It would be great to start this video off by saying that wallets within the world of cryptocurrency are just like wallets in the real world, however, they're not.
Unlike wallets in the real world, which typically contain real money, cryptocurrency wallets do not contain cryptocurrency. In fact, cryptocurrencies aren't actually stored anywhere, as they are digital i.e. they do not have a physical form. Instead, all of one's cryptocurrency-related transactions, representing ownership of the cryptocurrency, are logged within a blockchain, in the form of a cryptographically secured ledger.
So what do cryptocurrency wallets contain and what is their purpose? We'll, cryptocurrency wallets contain a users Public and Private keys, allowing wallet owners to use their keys to send and receive cryptocurrency to one another.
A public key is your public address and can be shared with other users of the network to allow them to send you cryptocurrency.
A private key or private address on the other hand remains private and is used only by the wallet owner to send his or her cryptocurrency to others.
In actuality, public and private keys, or addresses, are comprised of alphanumeric strings generated using asymmetric encryption algorithms such as RSA, a topic we'll explore in more detail later within the encryption segment of this course.

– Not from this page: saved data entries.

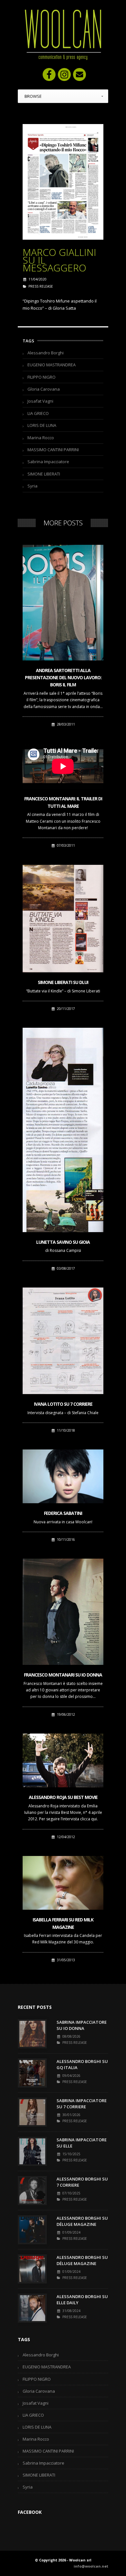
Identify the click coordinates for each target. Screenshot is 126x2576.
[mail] (79, 74)
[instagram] (64, 74)
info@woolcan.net (91, 2566)
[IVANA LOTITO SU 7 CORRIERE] (63, 1341)
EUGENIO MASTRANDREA (51, 365)
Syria (32, 486)
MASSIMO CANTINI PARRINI (53, 449)
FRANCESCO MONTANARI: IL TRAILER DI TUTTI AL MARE (63, 802)
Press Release (40, 286)
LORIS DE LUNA (41, 425)
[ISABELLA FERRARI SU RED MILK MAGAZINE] (63, 1883)
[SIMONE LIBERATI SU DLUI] (63, 918)
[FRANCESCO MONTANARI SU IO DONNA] (63, 1612)
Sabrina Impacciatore (48, 461)
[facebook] (49, 74)
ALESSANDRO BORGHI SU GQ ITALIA (82, 2064)
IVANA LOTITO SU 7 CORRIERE (63, 1404)
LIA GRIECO (38, 413)
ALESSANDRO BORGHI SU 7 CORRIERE (82, 2182)
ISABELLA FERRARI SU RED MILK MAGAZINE (63, 1923)
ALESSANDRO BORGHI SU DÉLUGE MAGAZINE (82, 2221)
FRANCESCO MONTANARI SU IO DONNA (63, 1675)
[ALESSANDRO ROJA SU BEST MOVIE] (63, 1760)
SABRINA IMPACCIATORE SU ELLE (82, 2143)
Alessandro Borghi (45, 353)
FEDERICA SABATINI (63, 1513)
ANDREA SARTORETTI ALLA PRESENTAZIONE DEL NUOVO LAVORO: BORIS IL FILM (63, 677)
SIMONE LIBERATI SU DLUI (63, 982)
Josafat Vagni (40, 401)
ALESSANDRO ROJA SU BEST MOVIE (63, 1797)
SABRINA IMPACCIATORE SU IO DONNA (82, 2025)
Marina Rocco (40, 438)
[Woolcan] (63, 35)
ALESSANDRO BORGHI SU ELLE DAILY (82, 2300)
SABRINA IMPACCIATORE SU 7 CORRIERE (82, 2104)
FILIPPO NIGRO (41, 377)
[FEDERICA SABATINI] (63, 1476)
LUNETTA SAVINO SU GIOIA (63, 1242)
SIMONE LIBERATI (43, 474)
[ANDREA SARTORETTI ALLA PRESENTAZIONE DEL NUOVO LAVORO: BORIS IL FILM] (63, 602)
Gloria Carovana (43, 389)
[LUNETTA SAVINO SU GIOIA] (63, 1130)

Most people new to cryptocurrency trading will typically start by using popular centralised cryptocurrency exchanges such as the Binance or Coinbase apps, and as such, will never see or have access to their own private keys. Instead, centralised exchanges store private keys on behalf of their users within hosted wallets, allowing users easy access to various trading options via their password-protected online account.

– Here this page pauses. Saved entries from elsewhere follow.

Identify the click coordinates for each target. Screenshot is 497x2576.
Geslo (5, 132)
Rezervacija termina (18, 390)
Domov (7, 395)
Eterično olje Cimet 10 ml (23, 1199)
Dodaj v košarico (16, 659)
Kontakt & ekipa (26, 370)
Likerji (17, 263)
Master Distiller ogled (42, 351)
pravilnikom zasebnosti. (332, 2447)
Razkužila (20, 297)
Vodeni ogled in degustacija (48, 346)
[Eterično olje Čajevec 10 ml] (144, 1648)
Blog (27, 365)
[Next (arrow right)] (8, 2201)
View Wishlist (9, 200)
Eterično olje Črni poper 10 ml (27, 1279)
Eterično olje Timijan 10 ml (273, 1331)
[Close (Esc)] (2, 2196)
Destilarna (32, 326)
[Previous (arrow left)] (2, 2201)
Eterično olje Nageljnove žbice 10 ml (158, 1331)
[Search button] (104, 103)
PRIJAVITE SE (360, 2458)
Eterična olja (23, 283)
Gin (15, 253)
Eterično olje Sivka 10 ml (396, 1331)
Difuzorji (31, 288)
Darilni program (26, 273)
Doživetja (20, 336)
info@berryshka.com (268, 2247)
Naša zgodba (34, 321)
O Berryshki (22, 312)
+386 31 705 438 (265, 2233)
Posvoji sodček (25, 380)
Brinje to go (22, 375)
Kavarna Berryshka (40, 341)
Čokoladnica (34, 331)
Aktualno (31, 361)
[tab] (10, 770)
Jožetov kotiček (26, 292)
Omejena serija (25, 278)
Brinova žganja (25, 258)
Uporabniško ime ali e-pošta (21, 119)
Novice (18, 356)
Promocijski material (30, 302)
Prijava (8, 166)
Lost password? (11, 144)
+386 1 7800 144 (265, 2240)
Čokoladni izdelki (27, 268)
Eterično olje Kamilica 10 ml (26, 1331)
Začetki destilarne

However, more and more people are moving towards decentralised hardware, desktop and mobile wallets. Providing them with a safe and easy place to store their cryptocurrency funds outside of hosted wallets within exchanges.
Wallets are often categorised as either hot or cold. Hot wallets, or hot storage, refer to wallets that are typically always connected to the internet i.e. hosted, desktop and mobile wallets, whereas cold wallets, or cold storage, refers to wallets that are kept offline while not in use e.g hardware USB wallets.
So now that you know what a crypto wallet is, let's recap while looking at a few different types of wallets
Hosted wallets are convenient, easily accessible, and easy to use. However, the disadvantages of hosted wallets are that your Public and Private keys are stored by a third party, online, putting your cryptocurrency at risk should the platform be hacked. An although all hot wallets are vulnerable to online attacks, hosted wallets are considered to be the most vulnerable.
Installed on a users personal computer, desktop wallets are by nature more secure than mobile wallets, as they're simply harder to steal. However, they're also considered less secure than hardware wallets, as the latter can be easily locked away when not in use.
Mobile wallets are not dissimilar to desktop wallets, however, they come with the added benefit of being accessible on the move, as they're stored on a mobile device. Popular mobile wallets include the Coinbase Wallet, from Coinbase and Trust Wallet from Binance, not to be confused with hosted wallet offerings within the Coinbase and Binance centralised exchanges.
Hardware wallets are amongst the most secure of all wallets, storing your private keys on a portable external hardware device, such as a USB stick. Their security comes from the fact that they only need to be connected to the network when transacting and can otherwise be kept locked away in a secure place, for example, in a safe.